Glenn, you’re right – the religion of the parents is a more influential factor.
Oddly yes, I do know of one person who worked his way through three or four belief systems before finding the one he was happy with. However I’d be pretty sure he wouldn’t claim to have found “the true one” – it would just be “the one for him”.
I agree about how Iraq seems to have been a Crusade, even though Western motivations were largely about politics, oil and capitalist greed. Wouldn’t it be great if the leaders of the Christian churches were to speak out against the violence of their state, so as to publicly disassociate imperialism with proper Christianity?
yesterdays self invitation by Mels fellow fascists, the EDL, to demonstrate in Norwich, on the eve of remembrance day, was met by the combined 1500 strong ‘we are Norwich’ campaign.
Some 11 forces helped to police the two marches eventually facing off in front of City Hall and the war memorial.
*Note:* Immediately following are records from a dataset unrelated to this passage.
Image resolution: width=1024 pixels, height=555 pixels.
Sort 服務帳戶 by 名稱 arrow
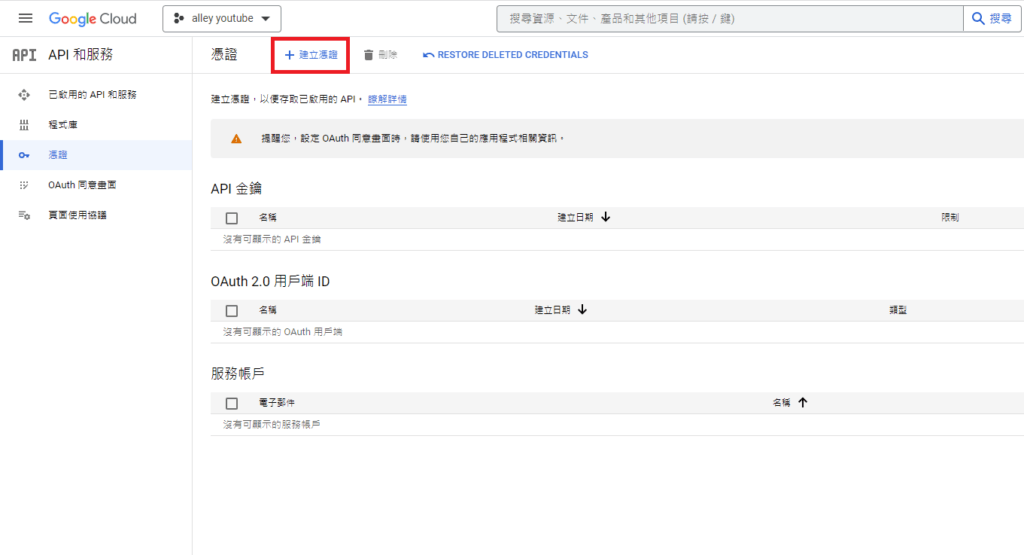click(x=802, y=403)
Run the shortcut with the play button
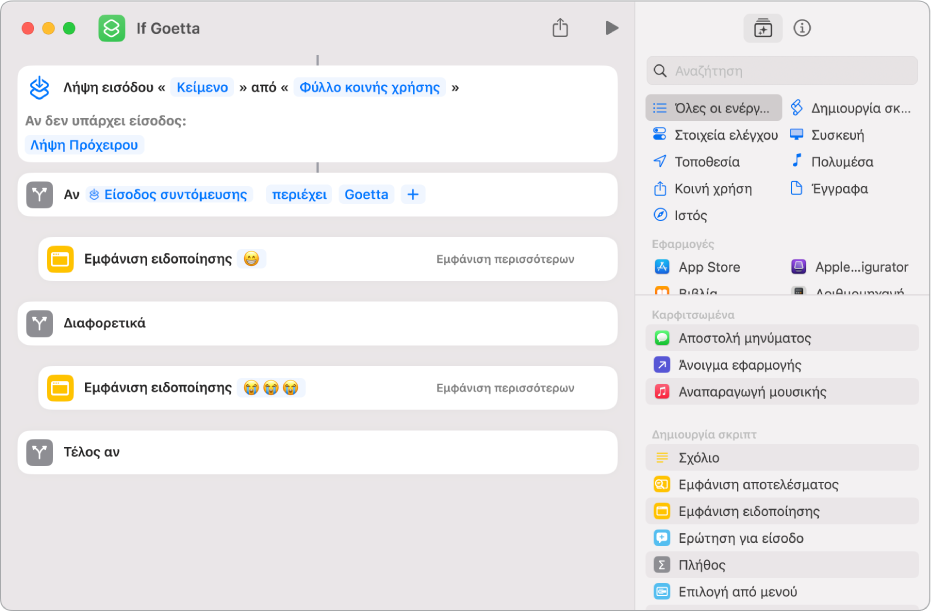Image resolution: width=931 pixels, height=612 pixels. (612, 28)
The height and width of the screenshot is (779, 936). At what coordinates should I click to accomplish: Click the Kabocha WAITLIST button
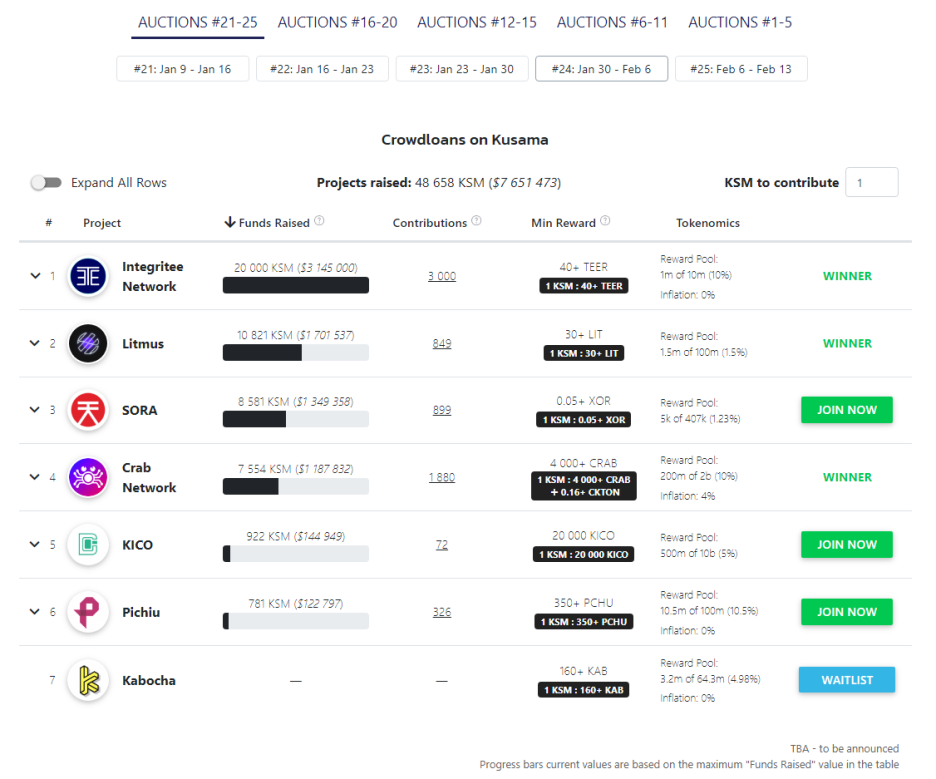click(x=846, y=680)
They looked rough and drunk as usual, with some 100-150 of their supporters marching past the Castle mount. One incident saw 4 arrests. Chloe Smith dared to show her face but dare not speak, last time she got booed, when speaking at the annual LGBT Norwich gay pride march.
http://www.edp24.co.uk/news/video_large_police_presence_continues_in_norwich_tonight_following_earlier_arrests_at_english_defence_league_march_1_1688739
The most powerful moment was when 1500 people turned around and showed the EDL what they think of them, a most powerful rejection, one could not help but guff at them.
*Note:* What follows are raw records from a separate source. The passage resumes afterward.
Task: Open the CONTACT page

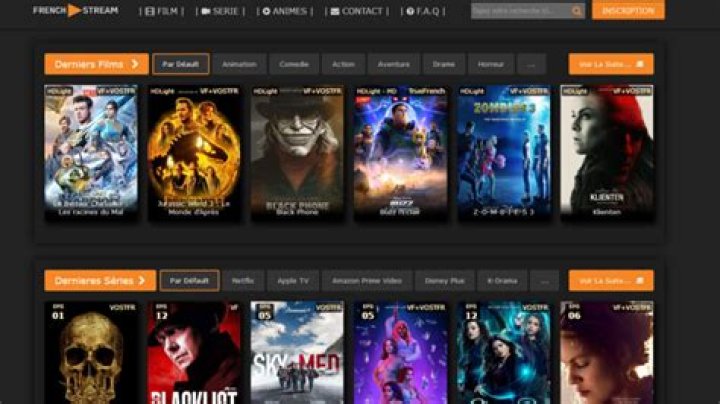Action: pos(356,11)
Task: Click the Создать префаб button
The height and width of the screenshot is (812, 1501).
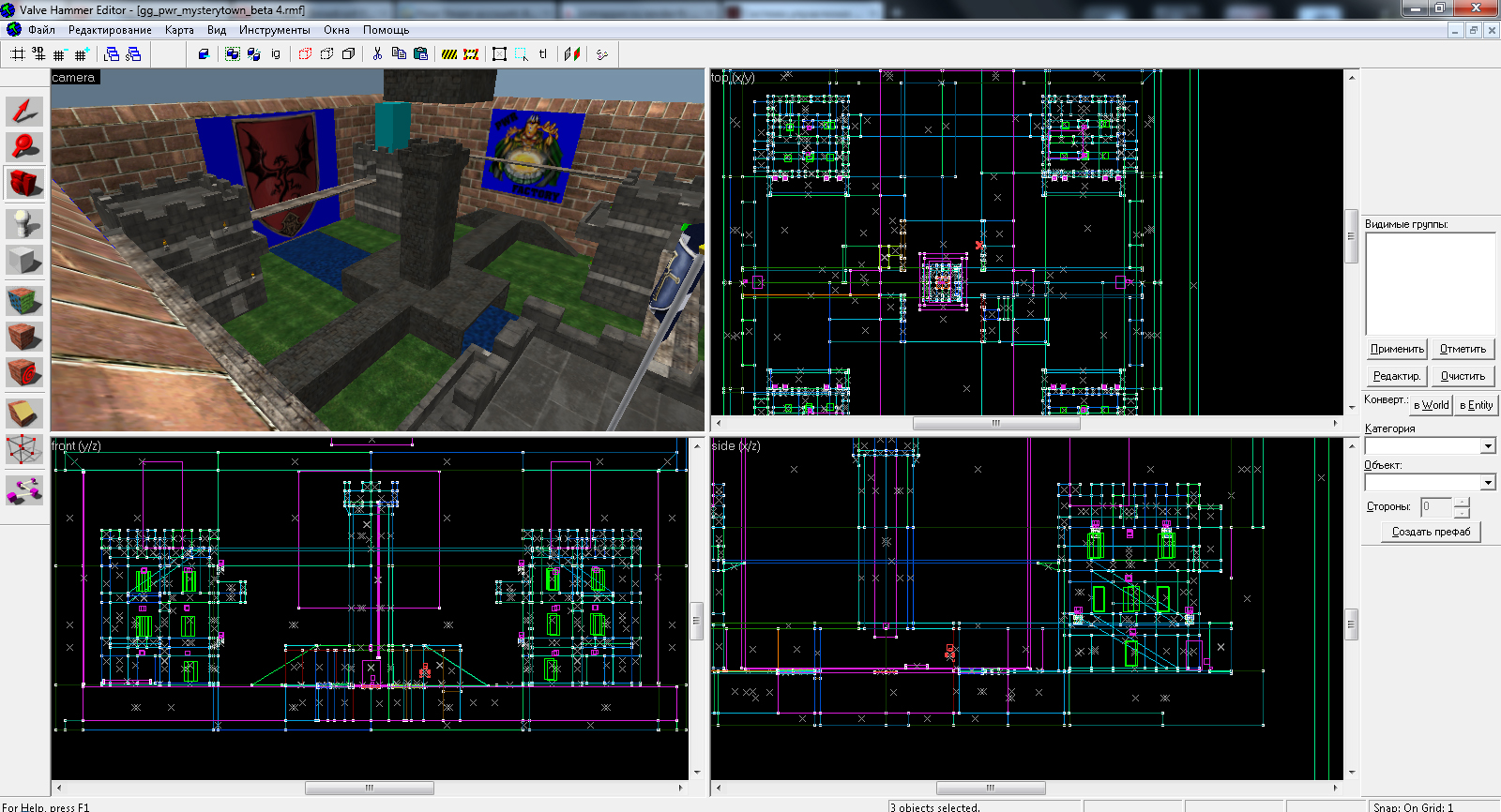Action: [1431, 532]
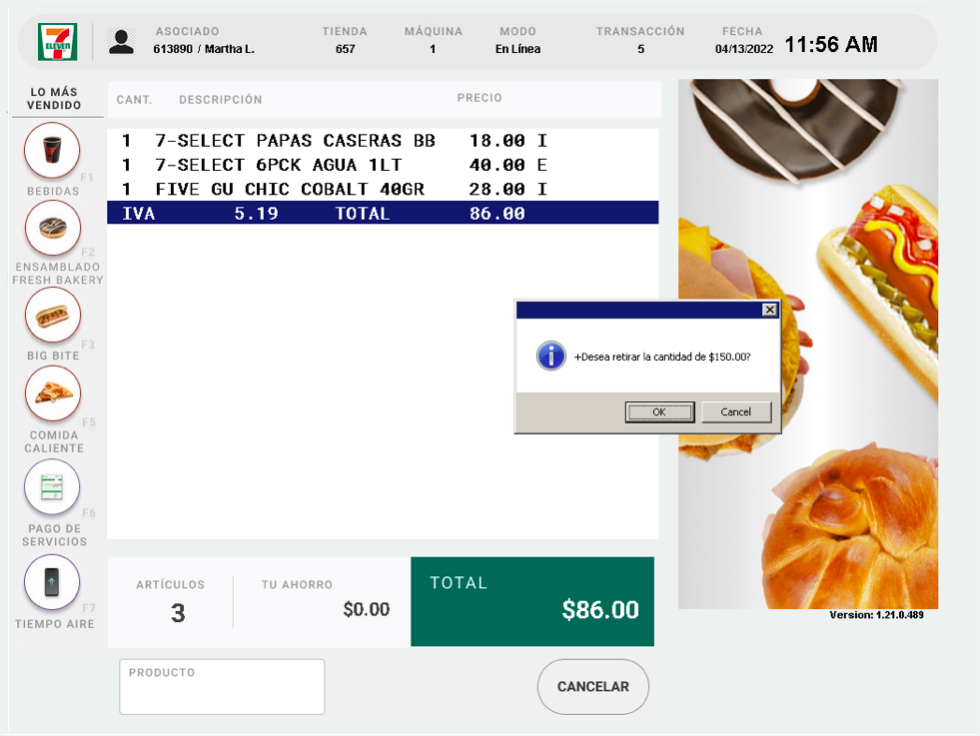The image size is (980, 736).
Task: Click the Lo Más Vendido header
Action: pyautogui.click(x=54, y=99)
Headline from BBC online today:
“Israeli forces say they have fired warning shots into Syria after a mortar round fired from Syria hit an Israeli post in the Golan Heights.”
What it should be is:
Israeli forces say they have fired warning shots from Syria into Syria after a mortar round fired from Syria into Syria hit an Israeli illegal outpost in Syria.
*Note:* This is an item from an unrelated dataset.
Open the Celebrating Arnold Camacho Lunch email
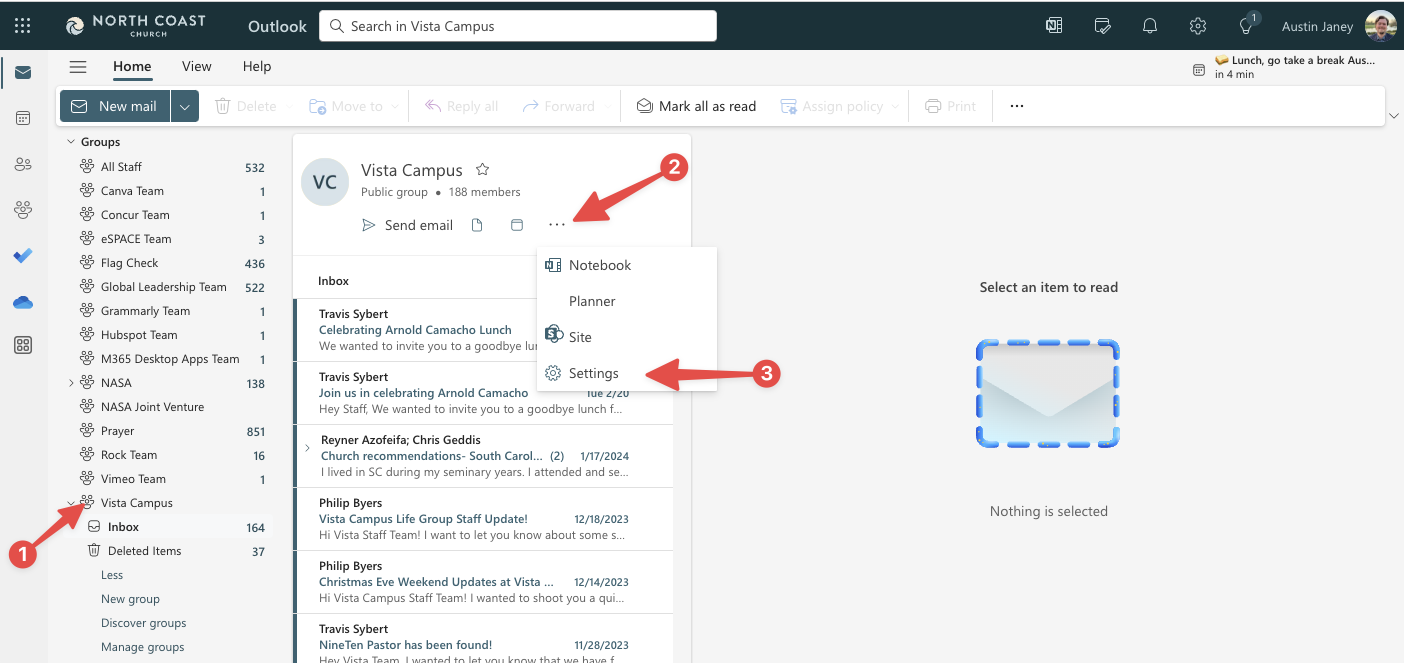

“The Israel Defence Forces have filed a complaint [what chutzpah!!!] through the UN forces operating in the area, stating that fire emanating from Syria into Israel [Syria] will not be tolerated and “shall be responded to with severity”.
“Wouldn’t it be great if the leaders of the Christian churches were to speak out against the violence of their state, so as to publicly disassociate imperialism with proper Christianity?”
…it’s incredible how few have bothered.Makes you think:if they can’t speak out about that, what will they speak out about? Maybe their just as corrupted as the mainstream media…
ugh…Correction “Maybe they’re”…
” people follow a religion that is culturally appropriate for them. Ergo Israelis are highly likely to follow Judaism, residents of the US Deep South are likely to become Christians, and citizens in Pakistan are likely to become Muslim”
This is true, Jon, but I would think that conversions contrary to that model includes some of the good people making choices based on belief and sincerity. Others do cherry pick based on convenience. My father was southern Baptist, mom Catholic, so they compromised on the Presbyterians. Social Sets take first Tier. God’s will is 2nd. But Religion does entail a social contract, in that it’s adherents subscribe to an Ethos which strengthens the fabric of both spheres.
“. Yes, at a subliminal level the main objection people have to Islam is the worry that it’s direct contract with Almighty God without partners engenders in their hearts about their own arrangements for their own future security.”
I think people are afraid of the Unknown, and factors in there. You fear what you don’t understand.
All people hear about is the suicide vests, while the quiet and humble Muslim is nearly invisible.
“Jihad’ is misunderstood (slight understatement) but it is also a term, as i see it,that is abused and misinterpreted.
Just as there is a dearth of Christian/Jewish Religious leaders who decry the murderous acts of their political leaders, there is too much silence from the quiet, perspicacious Clerics.
Just sayin….
Sheesh….last comment was to Guano. Sorry, man.
Oliver Stone has co-authored a book….Truman was our worst Prez? I want to read his reasons.